DOCUMENT TEXT

Welcome to pyparsing-highlighting’s documentation!¶

View on GitHub

Syntax highlighting with pyparsing, supporting both HTML output and prompt_toolkit–style terminal output. The PPHighlighter class can also be used as a lexer for syntax highlighting as you type in prompt_toolkit. It is compatible with existing Pygments styles.

The main benefit of pyparsing-highlighting over Pygments is that pyparsing parse expressions are both more powerful and easier to understand than Pygments lexers. pyparsing implements parsing expression grammars using parser combinators, which means that higher level parse expressions are built up in Python code out of lower level parse expressions in a straightforward to construct, readable, modular, well-structured, and easily maintainable way.

See the official pyparsing documentation or my unofficial (epydoc) documentation.

Requirements¶

Python 3.5+

Note that PyPy, a JIT compiler implementation of Python, is often able to achieve around 5x the performance of CPython, the reference Python implementation.

pyparsing
prompt_toolkit 2.0+
Pygments (optional; needed to use Pygments styles)

Installation¶

pip3 install -U pyparsing-highlighting

Or, after cloning the repository on GitHub:

python3 setup.py install

(or, with PyPy):

pypy3 setup.py install

Examples¶

The following code demonstrates the use of PPHighlighter:

from pp_highlighting import PPHighlighter
from prompt_toolkit.styles import Style
import pyparsing as pp
from pyparsing import pyparsing_common as ppc

def parser_factory(styler):
    a = styler('class:int', ppc.integer)
    return pp.delimitedList(a)

pph = PPHighlighter(parser_factory)
style = Style([('int', '#528f50')])
pph.print('1, 2, 3', style=style)

This prints out the following to the terminal:

The following code generates HTML:

pph.highlight_html('1, 2, 3')

[Dataset entries]
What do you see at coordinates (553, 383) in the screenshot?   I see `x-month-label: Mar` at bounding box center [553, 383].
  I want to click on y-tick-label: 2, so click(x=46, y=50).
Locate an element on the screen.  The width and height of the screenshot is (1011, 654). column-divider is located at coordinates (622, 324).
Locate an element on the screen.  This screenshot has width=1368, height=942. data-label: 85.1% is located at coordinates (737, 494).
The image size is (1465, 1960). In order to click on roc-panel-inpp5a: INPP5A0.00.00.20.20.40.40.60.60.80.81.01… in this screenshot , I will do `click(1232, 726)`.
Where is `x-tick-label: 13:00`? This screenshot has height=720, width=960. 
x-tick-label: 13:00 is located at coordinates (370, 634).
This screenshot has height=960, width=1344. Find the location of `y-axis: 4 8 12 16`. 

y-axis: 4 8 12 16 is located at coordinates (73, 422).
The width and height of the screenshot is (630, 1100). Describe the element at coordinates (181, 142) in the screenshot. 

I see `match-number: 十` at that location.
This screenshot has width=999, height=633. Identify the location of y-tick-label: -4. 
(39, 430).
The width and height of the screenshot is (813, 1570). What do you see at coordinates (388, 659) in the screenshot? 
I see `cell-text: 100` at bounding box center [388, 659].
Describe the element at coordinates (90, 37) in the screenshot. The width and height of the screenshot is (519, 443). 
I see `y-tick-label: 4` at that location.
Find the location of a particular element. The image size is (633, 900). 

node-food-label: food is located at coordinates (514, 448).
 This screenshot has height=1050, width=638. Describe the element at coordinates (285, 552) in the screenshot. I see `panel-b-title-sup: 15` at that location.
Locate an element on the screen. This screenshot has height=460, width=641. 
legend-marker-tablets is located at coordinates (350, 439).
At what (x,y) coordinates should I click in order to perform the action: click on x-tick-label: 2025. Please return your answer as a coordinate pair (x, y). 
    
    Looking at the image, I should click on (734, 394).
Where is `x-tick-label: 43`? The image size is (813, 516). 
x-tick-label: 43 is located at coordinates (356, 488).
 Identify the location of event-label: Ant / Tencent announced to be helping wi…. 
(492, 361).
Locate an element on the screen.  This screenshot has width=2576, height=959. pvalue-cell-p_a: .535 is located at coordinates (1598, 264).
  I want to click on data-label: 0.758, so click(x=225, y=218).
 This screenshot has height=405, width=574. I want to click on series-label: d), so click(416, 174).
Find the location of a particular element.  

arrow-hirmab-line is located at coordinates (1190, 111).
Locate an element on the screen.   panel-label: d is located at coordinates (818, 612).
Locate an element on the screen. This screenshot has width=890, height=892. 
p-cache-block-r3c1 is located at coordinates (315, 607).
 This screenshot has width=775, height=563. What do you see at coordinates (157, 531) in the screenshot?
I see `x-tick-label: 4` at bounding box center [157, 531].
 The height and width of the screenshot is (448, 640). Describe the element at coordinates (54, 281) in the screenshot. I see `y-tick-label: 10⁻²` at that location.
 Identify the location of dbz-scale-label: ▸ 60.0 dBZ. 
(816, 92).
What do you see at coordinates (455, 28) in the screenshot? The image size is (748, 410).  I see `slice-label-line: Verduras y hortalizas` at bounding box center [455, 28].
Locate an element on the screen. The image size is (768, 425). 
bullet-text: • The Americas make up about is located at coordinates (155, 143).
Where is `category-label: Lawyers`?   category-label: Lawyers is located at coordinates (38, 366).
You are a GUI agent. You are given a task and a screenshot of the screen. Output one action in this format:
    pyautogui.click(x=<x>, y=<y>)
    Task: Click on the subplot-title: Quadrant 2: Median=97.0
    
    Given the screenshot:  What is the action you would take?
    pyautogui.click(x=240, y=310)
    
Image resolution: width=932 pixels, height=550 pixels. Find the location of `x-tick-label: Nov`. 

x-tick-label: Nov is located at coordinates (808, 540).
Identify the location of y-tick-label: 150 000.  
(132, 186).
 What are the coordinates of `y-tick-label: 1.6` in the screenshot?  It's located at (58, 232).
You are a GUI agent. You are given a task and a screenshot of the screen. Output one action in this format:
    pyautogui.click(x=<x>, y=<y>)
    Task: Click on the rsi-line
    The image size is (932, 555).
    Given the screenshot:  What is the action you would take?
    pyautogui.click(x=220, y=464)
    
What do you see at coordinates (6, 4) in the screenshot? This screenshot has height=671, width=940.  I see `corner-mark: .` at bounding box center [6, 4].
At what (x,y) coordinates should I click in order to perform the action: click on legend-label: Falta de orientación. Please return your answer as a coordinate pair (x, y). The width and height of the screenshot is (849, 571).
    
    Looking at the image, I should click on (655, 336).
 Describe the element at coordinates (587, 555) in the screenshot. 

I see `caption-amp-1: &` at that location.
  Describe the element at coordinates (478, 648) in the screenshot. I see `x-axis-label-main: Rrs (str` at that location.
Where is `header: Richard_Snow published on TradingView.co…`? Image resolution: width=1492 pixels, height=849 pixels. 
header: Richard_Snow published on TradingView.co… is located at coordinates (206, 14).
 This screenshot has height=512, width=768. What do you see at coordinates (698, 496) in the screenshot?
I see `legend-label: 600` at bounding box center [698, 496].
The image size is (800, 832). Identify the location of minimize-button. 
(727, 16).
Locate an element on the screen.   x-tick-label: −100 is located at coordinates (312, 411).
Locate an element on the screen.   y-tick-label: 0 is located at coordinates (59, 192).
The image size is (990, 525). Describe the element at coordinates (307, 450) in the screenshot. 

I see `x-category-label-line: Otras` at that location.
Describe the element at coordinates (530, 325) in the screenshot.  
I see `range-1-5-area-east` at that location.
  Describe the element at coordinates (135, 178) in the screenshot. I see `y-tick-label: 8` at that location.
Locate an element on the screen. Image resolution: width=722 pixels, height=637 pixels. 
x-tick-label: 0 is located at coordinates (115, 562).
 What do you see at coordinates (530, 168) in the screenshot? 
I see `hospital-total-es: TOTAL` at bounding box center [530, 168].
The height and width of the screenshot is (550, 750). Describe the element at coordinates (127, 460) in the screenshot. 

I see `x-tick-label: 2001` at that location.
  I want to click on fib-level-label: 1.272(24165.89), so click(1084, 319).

QUESTIONS
A) Name every requirement that the pyparsing-highlighting documentation lists.
B) In the dataset entries, begin at the line that has "Image resolution: width=932" and stop after the line that has "What do you see at coordinates (6, 4)". Return only those lines, with "pixels" switched to "px" and everything else left as it is.

PER-TASK OUTPUTS
A)
- Python 3.5+
- pyparsing
- prompt_toolkit 2.0+
- Pygments (optional; needed to use Pygments styles)

B)
Image resolution: width=932 px, height=550 px. Find the location of `x-tick-label: Nov`. 

x-tick-label: Nov is located at coordinates (808, 540).
Identify the location of y-tick-label: 150 000.  
(132, 186).
 What are the coordinates of `y-tick-label: 1.6` in the screenshot?  It's located at (58, 232).
You are a GUI agent. You are given a task and a screenshot of the screen. Output one action in this format:
    pyautogui.click(x=<x>, y=<y>)
    Task: Click on the rsi-line
    The image size is (932, 555).
    Given the screenshot:  What is the action you would take?
    pyautogui.click(x=220, y=464)
    
What do you see at coordinates (6, 4) in the screenshot? This screenshot has height=671, width=940.  I see `corner-mark: .` at bounding box center [6, 4].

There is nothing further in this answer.